The budget agreement between Republican Gov. M. Jodi Rell and Democratic lawmakers does not include any additional taxes, but continues a surcharge on electric ratepayers that was set to expire as early as December 2010 for the state’s largest utility company.
Most of the proposal relies on borrowing $955.9 million, which will be paid back through an energy efficiency program paid for by all electric ratepayers and another surcharge on consumers‘ electric bills that was set to expire. The rest of the $726 million deficit was made up through improving revenue projections, spending cuts, $365 million in federal stimulus funds, and the deferral of a $100 million payment to the state employees pension plan.
“It’s an amazing accomplishment based on where we were a year ago,” Rep. John Geragosian, co-chairman of the Appropriations Committee, said Tuesday.
While some minor details are still being fleshed out, Rep. Cameron Staples, co-chairman of the Finance Committee, said they hoped to have a vote on the proposal tonight. But the necessity of printing the bill caused that date to be pushed back to Wednesday.
Before debate begins, the Finance Committee will have to hold a hearing to adjust the revenue projections in the 2011 budget compromise. A Finance Committee meeting will be held Wednesday morning.
The budget compromise allows the state to push borrowing $955.9 million in Economic Recovery Notes, which don’t fall under the state’s bonding cap, out into 2011 rather than having to create a hole in 2010. Rell had proposed creating a deficit in 2010 to borrow the notes, but Democratic lawmakers said since 2010 is already balanced the date was pushed back until 2011. Meanwhile they said they’ll keep their fingers crossed and hope revenues improve over time to reduce the amount and eight year time frame for the borrowing.

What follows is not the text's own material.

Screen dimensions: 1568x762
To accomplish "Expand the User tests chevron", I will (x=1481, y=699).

Plans to use $28.7 million a year from the Energy Efficiency fund, which helps fund energy audits that residents and commercial businesses use to lower their energy costs, received some criticism from environmentalists.
Environmentalists say lawmakers are being hypocritical passing green jobs bills then raiding the fund that pays for them.

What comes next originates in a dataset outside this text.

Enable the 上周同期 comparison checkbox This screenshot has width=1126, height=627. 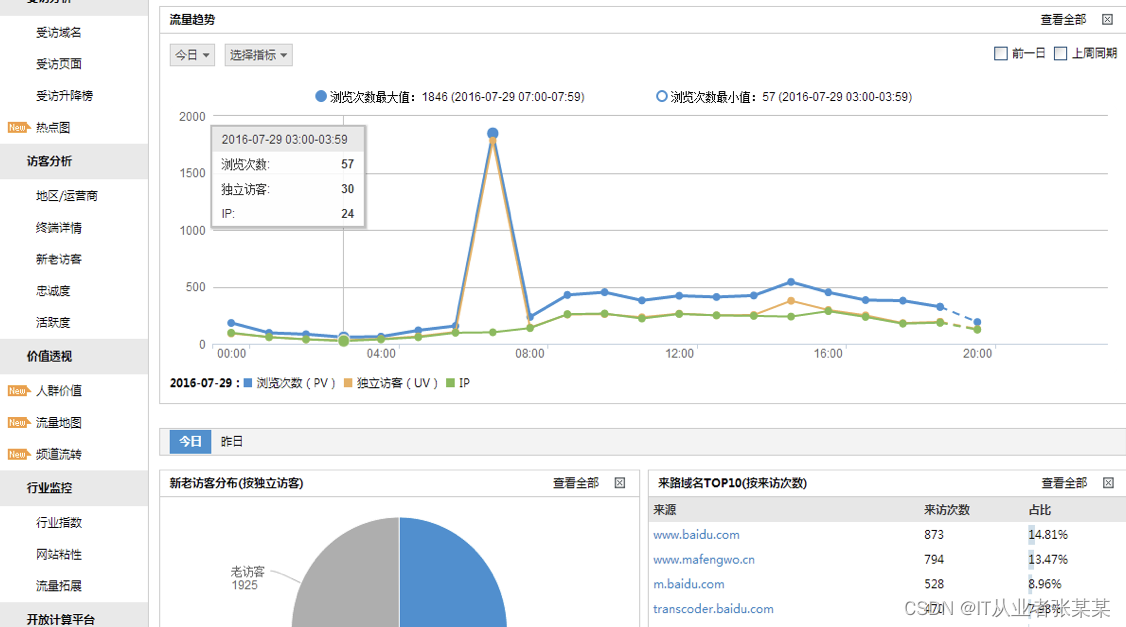click(1060, 53)
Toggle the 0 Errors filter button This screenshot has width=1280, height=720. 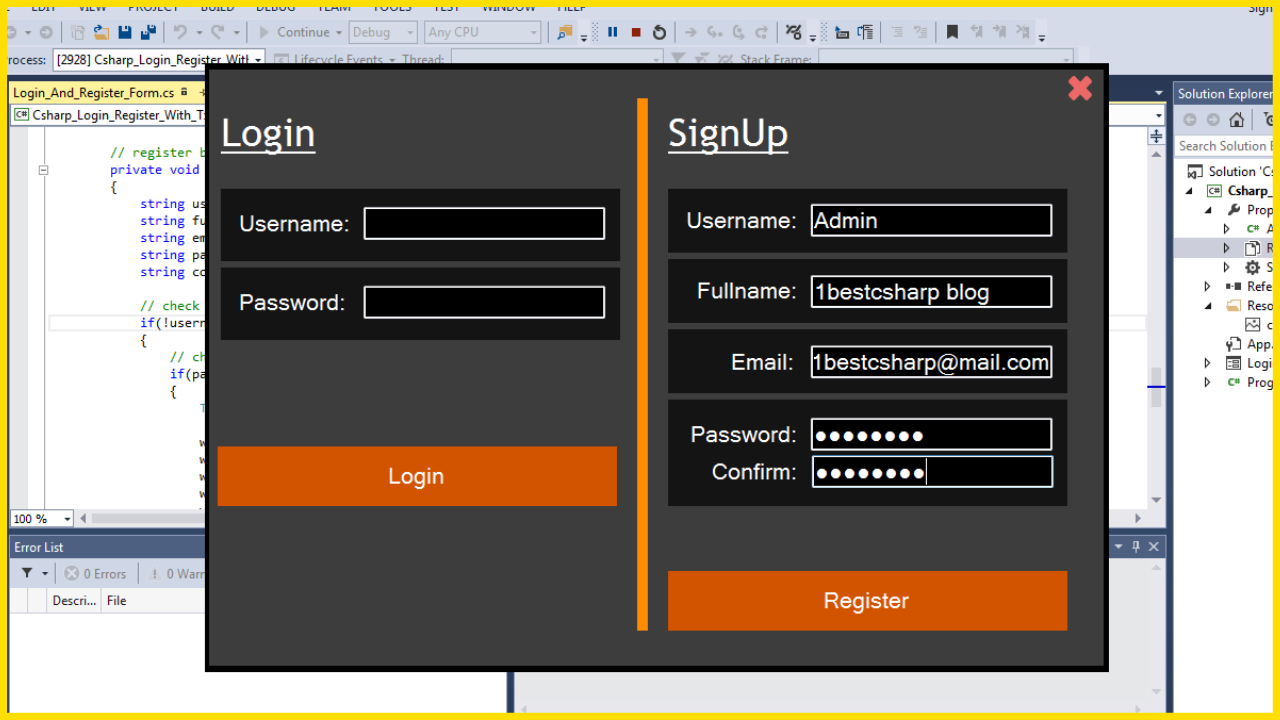[96, 573]
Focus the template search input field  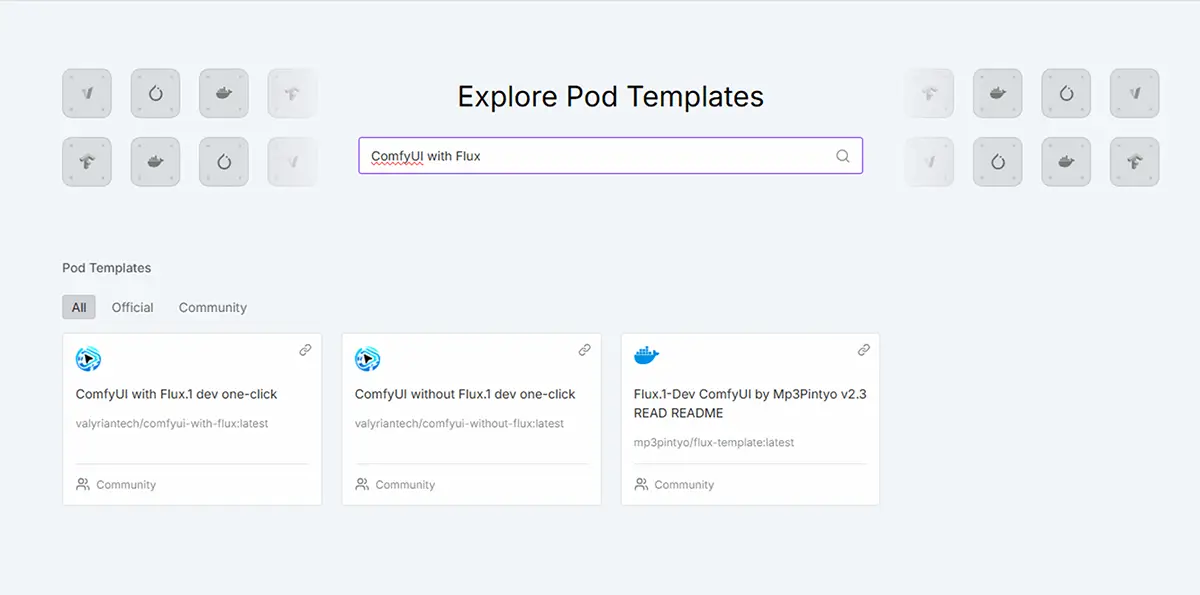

Jesse Stratton of Environment Northeast estimates that taking a portion of the fund to pay off the debt will cost the state 1,120 jobs a year.
The plan released Tuesday as a compromise between the Democrats and Rell also uses $107.7 million in annual surcharges set to expire for Connecticut Light and Power customers in 2010, United Illuminating customers in 2013 and municipal electric companies in 2017.
“We are disappointed that our customers’ electric bills are still being used as the state tax vehicle to address the budget gap; and by the short-sighted decision to cut green jobs by taking a portion of the Energy Conservation and Load Management Fund to address the same budget shortfall,” Tanya Meck, spokeswoman for Connecticut Light and Power, said Tuesday.
The 33 percent annual surcharge for each of the three utilities will help the state pay back a portion of what it intends to borrow over the next eight years. Staples said the reliance on each based on the expiration date of the surcharge will be staggered.
Staples said he understands some people aren’t happy with the decision to take money from the Energy Efficiency fund, however, the budget compromise tries to off-set it by creating an $18 million revolving loan fund for residents and businesses seeking to increase their energy efficiency. The loan fund will help leverage $75 million in private investment, Staples said.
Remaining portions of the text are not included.